# Why don't over damped and critically damped circuits oscillate?

The reason underdamped LRC circuits oscillate is because the energy keeps flowing between the inductor and capacitor. The energy is being constantly exchanged between the capacitor and inductor resulting in the oscillations - the fact that energy is being lost to heat explains the asymptote and why the amplitude of the oscillations keeps decreasing.

I'm having trouble understanding why this doesn't happen for over damped and critically damped circuits though. Sure, I can set up the differential equation and solve for the function. But that's not the part I'm having trouble with - I'm having trouble intuitively understanding what's different about over damped and critically damped circuits.

So can someone please give me an intuitive explanation of why critically damped and over damped circuits don't oscillate? Why isn't the energy being exchanged back and forth between the capacitor and inductor?

• Imagine a child's swing- it goes back and forth with decreasing oscillations, even if you drag your feet a bit. Drag your feet enough and you come to a stop without going back and forth at all. Commented Oct 26, 2014 at 21:12

Electrical circuits and micro-mechanical systems have the same differential equations if you write them out and it's much easier to picture mechanical systems. See here

Basically:

A resistor is like friction from a damper.

A capacitor is like a spring.

An inductor is like mass of an object.

• Collected data:
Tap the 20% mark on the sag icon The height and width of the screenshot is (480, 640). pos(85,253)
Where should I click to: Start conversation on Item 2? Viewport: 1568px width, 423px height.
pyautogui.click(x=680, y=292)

• Written instruction 1:
Print the part of the post on damped circuits that begins at the words with "Electrical circuits and" and stops after "like a spring.".
• Written instruction 2:
In the post on damped circuits, what is a capacitor likened to?
The listing has no connection to the post on damped circuits.

• Exercise result 1:
Electrical circuits and micro-mechanical systems have the same differential equations if you write them out and it's much easier to picture mechanical systems. See here

Basically:

A resistor is like friction from a damper.

A capacitor is like a spring.

• Exercise result 2:
A spring.